How are we to understand "dimension" and "order" in this passage? I guessed that the dimension is the number of coordinates required (six for lines) minus the order of the equation required to hold between the coordinates (two for lines). To get a better grip on the basic idea I worked the algebra on the equations for lines in three dimensional space.

$x = x_{0} + at$

$y = y_{0} + bt$

$z = z_{0} + ct$

So that:

$t = \frac{x - x_{0}}{a} = \frac{y - y_{0}}{b} = \frac{z - z_{0}}{c}$

And:

$abct^{3} = xyz - xyz_{0} - xy_{0}z + xy_{0}z_{0} - x_{0}yz + x_{0}yz_{0} + x_{0}y_{0}z - x_{0}y_{0}z_{0}$

Substituting the original equations into that, and doing a bunch of algebra, gives a quadratic in t with coefficients expressed in $x_{0}, y_{0}, z_{0}, a, b, c$. So I'm trying to make sense of Frege's description of the geometry of lines is dimension four and order two by thinking of the dimension as the number of coordinates minus the order of the equation required for those coordinates to characterize a line. But, I can't quite make that fit with what he says about the geometry of spheres.

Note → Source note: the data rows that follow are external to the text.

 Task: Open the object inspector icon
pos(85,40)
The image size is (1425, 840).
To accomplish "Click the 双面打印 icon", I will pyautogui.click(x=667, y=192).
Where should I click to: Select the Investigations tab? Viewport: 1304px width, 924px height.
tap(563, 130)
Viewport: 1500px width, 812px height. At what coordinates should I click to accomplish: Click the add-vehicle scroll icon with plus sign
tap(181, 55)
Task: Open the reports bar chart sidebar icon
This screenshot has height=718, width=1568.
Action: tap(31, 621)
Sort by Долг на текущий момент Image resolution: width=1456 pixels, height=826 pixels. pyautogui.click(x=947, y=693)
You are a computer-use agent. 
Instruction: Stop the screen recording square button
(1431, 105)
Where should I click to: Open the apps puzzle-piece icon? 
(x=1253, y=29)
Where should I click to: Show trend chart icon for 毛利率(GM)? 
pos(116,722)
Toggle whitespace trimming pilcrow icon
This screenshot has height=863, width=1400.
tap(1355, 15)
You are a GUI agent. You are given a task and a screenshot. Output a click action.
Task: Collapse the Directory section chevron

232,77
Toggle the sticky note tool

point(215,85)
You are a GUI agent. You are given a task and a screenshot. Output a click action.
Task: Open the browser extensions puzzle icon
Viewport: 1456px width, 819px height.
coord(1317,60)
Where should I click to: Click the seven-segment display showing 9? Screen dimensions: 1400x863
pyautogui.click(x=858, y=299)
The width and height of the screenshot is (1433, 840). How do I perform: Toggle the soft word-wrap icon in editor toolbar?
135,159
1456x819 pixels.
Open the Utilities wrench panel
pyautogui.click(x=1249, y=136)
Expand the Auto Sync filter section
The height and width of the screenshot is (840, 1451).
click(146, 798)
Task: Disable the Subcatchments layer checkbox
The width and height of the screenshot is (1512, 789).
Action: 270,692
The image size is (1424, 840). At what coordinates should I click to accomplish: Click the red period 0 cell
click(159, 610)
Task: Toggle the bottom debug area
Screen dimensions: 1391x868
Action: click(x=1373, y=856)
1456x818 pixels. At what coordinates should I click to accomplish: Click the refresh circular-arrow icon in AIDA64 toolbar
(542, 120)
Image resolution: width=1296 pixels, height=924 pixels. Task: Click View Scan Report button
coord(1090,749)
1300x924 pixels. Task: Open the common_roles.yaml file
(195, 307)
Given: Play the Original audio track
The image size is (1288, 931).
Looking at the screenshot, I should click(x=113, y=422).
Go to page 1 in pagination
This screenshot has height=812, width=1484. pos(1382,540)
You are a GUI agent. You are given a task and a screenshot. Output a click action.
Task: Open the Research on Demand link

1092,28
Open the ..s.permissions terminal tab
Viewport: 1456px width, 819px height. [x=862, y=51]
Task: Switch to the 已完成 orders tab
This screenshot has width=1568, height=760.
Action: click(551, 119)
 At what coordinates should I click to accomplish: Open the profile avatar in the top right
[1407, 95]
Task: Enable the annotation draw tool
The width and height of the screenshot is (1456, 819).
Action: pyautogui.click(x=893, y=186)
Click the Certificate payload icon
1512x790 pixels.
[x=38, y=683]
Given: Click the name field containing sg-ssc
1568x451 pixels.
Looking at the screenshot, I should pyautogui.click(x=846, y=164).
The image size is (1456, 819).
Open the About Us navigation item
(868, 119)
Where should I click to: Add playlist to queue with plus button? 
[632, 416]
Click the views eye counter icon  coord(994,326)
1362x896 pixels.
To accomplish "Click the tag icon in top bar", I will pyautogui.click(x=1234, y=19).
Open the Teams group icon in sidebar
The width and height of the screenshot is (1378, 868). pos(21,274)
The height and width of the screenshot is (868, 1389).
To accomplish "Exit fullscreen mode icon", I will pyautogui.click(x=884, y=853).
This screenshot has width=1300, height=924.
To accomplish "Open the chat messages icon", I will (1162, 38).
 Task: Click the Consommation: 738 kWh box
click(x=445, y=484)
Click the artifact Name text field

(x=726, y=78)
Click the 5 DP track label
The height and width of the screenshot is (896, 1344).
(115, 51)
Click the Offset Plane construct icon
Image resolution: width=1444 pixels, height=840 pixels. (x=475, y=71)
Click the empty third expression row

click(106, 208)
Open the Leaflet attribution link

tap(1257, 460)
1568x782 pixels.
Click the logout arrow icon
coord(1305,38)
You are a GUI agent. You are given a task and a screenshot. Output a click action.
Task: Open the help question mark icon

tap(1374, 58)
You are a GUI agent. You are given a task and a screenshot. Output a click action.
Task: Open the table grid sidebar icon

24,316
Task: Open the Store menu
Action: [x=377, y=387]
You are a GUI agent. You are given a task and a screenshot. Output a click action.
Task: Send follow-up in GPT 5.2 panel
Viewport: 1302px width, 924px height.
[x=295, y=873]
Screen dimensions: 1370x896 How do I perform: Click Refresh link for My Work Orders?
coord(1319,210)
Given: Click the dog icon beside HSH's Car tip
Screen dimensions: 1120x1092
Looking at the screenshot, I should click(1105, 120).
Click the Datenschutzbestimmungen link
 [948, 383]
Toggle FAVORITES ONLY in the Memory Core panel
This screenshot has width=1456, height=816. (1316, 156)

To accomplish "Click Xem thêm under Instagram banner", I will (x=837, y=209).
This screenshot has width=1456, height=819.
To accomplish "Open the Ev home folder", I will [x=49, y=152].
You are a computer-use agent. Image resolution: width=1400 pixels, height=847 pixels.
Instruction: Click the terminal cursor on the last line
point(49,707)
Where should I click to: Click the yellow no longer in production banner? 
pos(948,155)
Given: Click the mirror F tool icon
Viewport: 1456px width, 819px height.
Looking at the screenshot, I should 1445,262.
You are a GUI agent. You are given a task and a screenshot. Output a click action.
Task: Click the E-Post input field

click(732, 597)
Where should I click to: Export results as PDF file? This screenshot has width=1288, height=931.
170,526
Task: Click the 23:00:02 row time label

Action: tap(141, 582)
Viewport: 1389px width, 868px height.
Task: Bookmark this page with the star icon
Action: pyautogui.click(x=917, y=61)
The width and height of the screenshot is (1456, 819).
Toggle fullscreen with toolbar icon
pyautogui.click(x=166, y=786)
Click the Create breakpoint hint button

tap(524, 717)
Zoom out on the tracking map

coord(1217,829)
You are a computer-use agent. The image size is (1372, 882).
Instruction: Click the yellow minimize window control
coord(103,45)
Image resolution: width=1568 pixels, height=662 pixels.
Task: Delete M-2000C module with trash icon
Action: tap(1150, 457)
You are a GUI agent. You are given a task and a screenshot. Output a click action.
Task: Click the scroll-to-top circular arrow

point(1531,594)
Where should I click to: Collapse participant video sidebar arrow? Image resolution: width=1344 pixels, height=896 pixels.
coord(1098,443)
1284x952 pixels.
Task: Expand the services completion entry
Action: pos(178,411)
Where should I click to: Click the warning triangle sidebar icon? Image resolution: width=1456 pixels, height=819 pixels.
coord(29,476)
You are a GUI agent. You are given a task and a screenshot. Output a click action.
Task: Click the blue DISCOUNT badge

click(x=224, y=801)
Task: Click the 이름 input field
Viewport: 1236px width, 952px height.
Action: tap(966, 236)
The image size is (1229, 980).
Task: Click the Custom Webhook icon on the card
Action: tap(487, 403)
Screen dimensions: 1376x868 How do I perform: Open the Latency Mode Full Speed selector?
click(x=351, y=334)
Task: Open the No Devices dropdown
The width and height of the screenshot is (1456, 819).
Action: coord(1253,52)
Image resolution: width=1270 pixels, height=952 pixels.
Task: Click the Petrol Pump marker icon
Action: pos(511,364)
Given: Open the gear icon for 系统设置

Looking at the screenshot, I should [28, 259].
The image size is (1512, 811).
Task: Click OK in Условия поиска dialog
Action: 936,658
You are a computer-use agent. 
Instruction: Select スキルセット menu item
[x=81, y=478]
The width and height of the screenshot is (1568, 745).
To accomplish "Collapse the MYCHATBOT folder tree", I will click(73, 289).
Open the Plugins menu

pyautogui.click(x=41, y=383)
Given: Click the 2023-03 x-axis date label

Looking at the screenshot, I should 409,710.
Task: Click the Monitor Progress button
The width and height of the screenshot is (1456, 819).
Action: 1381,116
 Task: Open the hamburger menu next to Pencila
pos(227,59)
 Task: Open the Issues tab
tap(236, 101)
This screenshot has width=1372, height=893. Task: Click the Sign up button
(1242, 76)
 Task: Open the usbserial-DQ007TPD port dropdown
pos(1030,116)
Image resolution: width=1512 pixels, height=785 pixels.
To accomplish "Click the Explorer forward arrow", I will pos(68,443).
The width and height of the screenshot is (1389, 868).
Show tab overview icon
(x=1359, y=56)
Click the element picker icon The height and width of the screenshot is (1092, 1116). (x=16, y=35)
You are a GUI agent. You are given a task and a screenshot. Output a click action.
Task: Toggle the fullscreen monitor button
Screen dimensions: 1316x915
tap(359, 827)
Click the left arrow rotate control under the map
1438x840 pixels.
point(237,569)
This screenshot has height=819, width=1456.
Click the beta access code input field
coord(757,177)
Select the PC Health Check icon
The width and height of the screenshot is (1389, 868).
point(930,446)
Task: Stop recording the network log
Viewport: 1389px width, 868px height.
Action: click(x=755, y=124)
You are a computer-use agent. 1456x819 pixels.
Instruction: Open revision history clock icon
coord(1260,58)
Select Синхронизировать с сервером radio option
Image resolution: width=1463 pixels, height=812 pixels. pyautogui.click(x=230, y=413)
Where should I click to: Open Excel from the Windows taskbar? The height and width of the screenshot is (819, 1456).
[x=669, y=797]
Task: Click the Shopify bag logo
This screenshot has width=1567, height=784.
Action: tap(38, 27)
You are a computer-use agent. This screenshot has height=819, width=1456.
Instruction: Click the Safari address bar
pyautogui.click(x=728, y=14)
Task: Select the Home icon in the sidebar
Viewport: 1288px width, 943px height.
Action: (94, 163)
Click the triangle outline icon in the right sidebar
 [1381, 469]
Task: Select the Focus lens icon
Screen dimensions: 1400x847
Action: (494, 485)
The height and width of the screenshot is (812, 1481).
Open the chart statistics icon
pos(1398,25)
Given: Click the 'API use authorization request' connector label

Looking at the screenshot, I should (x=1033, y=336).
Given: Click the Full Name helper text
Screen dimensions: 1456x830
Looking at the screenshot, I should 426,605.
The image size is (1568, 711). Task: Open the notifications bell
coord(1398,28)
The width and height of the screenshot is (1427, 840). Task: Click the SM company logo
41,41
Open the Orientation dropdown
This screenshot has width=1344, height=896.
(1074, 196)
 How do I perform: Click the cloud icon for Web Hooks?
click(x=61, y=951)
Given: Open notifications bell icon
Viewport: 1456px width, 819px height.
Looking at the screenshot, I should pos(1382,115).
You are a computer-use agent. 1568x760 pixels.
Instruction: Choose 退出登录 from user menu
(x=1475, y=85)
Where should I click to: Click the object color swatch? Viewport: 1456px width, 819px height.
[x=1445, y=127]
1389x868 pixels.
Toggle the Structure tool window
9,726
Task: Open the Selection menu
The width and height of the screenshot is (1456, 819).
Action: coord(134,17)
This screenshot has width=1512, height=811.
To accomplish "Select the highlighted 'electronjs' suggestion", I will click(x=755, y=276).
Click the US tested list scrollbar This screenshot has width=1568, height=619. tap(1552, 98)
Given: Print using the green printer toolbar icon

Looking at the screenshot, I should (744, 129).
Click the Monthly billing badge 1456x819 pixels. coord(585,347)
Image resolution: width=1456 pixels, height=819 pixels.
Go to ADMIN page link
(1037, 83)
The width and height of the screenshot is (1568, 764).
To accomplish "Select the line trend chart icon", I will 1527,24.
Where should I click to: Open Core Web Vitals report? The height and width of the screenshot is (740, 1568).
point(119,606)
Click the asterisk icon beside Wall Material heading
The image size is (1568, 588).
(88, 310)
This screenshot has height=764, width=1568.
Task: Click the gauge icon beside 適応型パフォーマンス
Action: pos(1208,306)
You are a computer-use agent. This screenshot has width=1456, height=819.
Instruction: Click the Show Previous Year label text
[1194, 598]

Frege's early work in geometry is influenced by the analytic projective geometry in the style of Plucker, using homogeneous coordinates. I've consulted some internet sources and used the undergraduate textbook "Modern Geometries" to better understand homogeneous coordinates, but I have been unsuccessful finding definitions of dimension and order for this context. What does Frege mean by dimension and order in the above quotation?

Answer 1

As Francesco Polizzi remarks, the idea is to identify $\text{Sym}^2(\mathbb{P}^2)$ with a cubic hypersurface in $\mathbb{P}^5$. Frege's lecture (see link in comments) actually goes on to explain how this is done. The cubic hypersurface is (in the six variables $s_1,s_2,s_3,t_1,t_2,t_3$),

$\text{det} \begin{pmatrix} s_1 & t_3 & t_2 \cr t_3 & s_2 & t_1 \cr t_2 & t_1 & s_3 \end{pmatrix}=0$

and the identification of $\text{Sym}^2(\mathbb{P}^2)$ with this hypersurface is

$\{[x_1:x_2:x_3],[y_1:y_2:y_3]\}\mapsto [x_1y_1:x_2y_2:x_3y_3:\frac{1}{2}(x_2y_3+x_3y_2):\frac{1}{2}(x_3y_1+x_1y_3):\frac{1}{2}(x_1y_2+x_2y_1)]$.

Quite possibly, someone more knowledgeable than me can motivate this!